[Problem to solve] Please give the data again in full, exactly as provided.

**** Records supplied ****

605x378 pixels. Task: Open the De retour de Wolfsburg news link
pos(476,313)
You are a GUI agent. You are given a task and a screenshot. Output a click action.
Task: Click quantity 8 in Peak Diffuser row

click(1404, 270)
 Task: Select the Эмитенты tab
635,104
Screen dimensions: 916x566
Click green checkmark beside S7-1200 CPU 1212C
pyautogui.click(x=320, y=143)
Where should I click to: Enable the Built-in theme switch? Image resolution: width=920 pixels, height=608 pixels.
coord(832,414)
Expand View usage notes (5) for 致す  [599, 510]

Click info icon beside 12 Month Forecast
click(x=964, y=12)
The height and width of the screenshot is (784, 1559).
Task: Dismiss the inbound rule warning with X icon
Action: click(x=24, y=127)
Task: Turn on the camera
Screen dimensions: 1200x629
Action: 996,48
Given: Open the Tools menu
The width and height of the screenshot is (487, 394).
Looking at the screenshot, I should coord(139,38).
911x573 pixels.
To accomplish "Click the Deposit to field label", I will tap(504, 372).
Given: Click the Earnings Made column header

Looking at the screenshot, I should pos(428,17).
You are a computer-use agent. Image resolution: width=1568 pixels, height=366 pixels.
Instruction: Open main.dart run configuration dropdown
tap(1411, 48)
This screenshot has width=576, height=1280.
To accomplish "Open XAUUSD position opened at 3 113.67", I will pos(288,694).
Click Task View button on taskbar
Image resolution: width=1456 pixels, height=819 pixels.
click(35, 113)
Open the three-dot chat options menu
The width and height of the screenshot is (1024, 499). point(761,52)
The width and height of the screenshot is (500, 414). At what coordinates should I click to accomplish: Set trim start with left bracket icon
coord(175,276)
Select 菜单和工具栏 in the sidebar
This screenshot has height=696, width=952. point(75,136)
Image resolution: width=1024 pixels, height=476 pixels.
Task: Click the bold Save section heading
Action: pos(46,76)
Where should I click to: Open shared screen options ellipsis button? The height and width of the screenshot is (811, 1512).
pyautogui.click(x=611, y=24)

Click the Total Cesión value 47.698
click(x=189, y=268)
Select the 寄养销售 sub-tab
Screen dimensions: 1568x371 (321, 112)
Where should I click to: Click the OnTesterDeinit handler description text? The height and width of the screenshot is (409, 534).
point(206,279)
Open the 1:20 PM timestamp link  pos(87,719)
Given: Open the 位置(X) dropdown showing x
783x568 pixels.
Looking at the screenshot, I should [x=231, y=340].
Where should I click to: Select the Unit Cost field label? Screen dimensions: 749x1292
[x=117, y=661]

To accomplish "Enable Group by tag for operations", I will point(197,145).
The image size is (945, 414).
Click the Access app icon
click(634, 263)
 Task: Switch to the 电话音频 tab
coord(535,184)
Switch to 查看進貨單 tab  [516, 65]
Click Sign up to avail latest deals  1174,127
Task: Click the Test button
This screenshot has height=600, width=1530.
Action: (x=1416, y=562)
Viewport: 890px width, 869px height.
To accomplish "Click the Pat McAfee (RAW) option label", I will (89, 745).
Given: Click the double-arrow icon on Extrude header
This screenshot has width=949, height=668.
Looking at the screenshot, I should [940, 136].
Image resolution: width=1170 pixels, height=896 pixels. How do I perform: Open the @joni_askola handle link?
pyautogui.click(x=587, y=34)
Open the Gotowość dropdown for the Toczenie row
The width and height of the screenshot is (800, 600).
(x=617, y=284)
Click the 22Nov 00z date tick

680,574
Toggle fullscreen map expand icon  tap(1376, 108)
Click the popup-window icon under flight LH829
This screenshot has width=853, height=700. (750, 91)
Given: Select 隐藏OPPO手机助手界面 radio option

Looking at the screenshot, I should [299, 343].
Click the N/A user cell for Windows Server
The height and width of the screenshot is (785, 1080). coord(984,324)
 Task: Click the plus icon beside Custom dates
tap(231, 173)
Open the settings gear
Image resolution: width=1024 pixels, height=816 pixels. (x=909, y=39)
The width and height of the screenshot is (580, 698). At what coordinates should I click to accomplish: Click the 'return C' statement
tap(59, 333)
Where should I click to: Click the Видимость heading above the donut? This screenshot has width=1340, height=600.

****

[Answer to the exercise]
605x378 pixels. Task: Open the De retour de Wolfsburg news link
pos(476,313)
You are a GUI agent. You are given a task and a screenshot. Output a click action.
Task: Click quantity 8 in Peak Diffuser row

click(1404, 270)
 Task: Select the Эмитенты tab
635,104
Screen dimensions: 916x566
Click green checkmark beside S7-1200 CPU 1212C
pyautogui.click(x=320, y=143)
Where should I click to: Enable the Built-in theme switch? Image resolution: width=920 pixels, height=608 pixels.
coord(832,414)
Expand View usage notes (5) for 致す  [599, 510]

Click info icon beside 12 Month Forecast
click(x=964, y=12)
The height and width of the screenshot is (784, 1559).
Task: Dismiss the inbound rule warning with X icon
Action: click(x=24, y=127)
Task: Turn on the camera
Screen dimensions: 1200x629
Action: 996,48
Given: Open the Tools menu
The width and height of the screenshot is (487, 394).
Looking at the screenshot, I should coord(139,38).
911x573 pixels.
To accomplish "Click the Deposit to field label", I will tap(504, 372).
Given: Click the Earnings Made column header

Looking at the screenshot, I should pos(428,17).
You are a computer-use agent. Image resolution: width=1568 pixels, height=366 pixels.
Instruction: Open main.dart run configuration dropdown
tap(1411, 48)
This screenshot has width=576, height=1280.
To accomplish "Open XAUUSD position opened at 3 113.67", I will pos(288,694).
Click Task View button on taskbar
Image resolution: width=1456 pixels, height=819 pixels.
click(35, 113)
Open the three-dot chat options menu
The width and height of the screenshot is (1024, 499). point(761,52)
The width and height of the screenshot is (500, 414). At what coordinates should I click to accomplish: Set trim start with left bracket icon
coord(175,276)
Select 菜单和工具栏 in the sidebar
This screenshot has height=696, width=952. point(75,136)
Image resolution: width=1024 pixels, height=476 pixels.
Task: Click the bold Save section heading
Action: pos(46,76)
Where should I click to: Open shared screen options ellipsis button? The height and width of the screenshot is (811, 1512).
pyautogui.click(x=611, y=24)

Click the Total Cesión value 47.698
click(x=189, y=268)
Select the 寄养销售 sub-tab
Screen dimensions: 1568x371 (321, 112)
Where should I click to: Click the OnTesterDeinit handler description text? The height and width of the screenshot is (409, 534).
point(206,279)
Open the 1:20 PM timestamp link  pos(87,719)
Given: Open the 位置(X) dropdown showing x
783x568 pixels.
Looking at the screenshot, I should [x=231, y=340].
Where should I click to: Select the Unit Cost field label? Screen dimensions: 749x1292
[x=117, y=661]

To accomplish "Enable Group by tag for operations", I will point(197,145).
The image size is (945, 414).
Click the Access app icon
click(634, 263)
 Task: Switch to the 电话音频 tab
coord(535,184)
Switch to 查看進貨單 tab  [516, 65]
Click Sign up to avail latest deals  1174,127
Task: Click the Test button
This screenshot has height=600, width=1530.
Action: (x=1416, y=562)
Viewport: 890px width, 869px height.
To accomplish "Click the Pat McAfee (RAW) option label", I will (89, 745).
Given: Click the double-arrow icon on Extrude header
This screenshot has width=949, height=668.
Looking at the screenshot, I should [940, 136].
Image resolution: width=1170 pixels, height=896 pixels. How do I perform: Open the @joni_askola handle link?
pyautogui.click(x=587, y=34)
Open the Gotowość dropdown for the Toczenie row
The width and height of the screenshot is (800, 600).
(x=617, y=284)
Click the 22Nov 00z date tick

680,574
Toggle fullscreen map expand icon  tap(1376, 108)
Click the popup-window icon under flight LH829
This screenshot has width=853, height=700. (750, 91)
Given: Select 隐藏OPPO手机助手界面 radio option

Looking at the screenshot, I should [299, 343].
Click the N/A user cell for Windows Server
The height and width of the screenshot is (785, 1080). coord(984,324)
 Task: Click the plus icon beside Custom dates
tap(231, 173)
Open the settings gear
Image resolution: width=1024 pixels, height=816 pixels. (x=909, y=39)
The width and height of the screenshot is (580, 698). At what coordinates should I click to accomplish: Click the 'return C' statement
tap(59, 333)
Where should I click to: Click the Видимость heading above the donut? This screenshot has width=1340, height=600.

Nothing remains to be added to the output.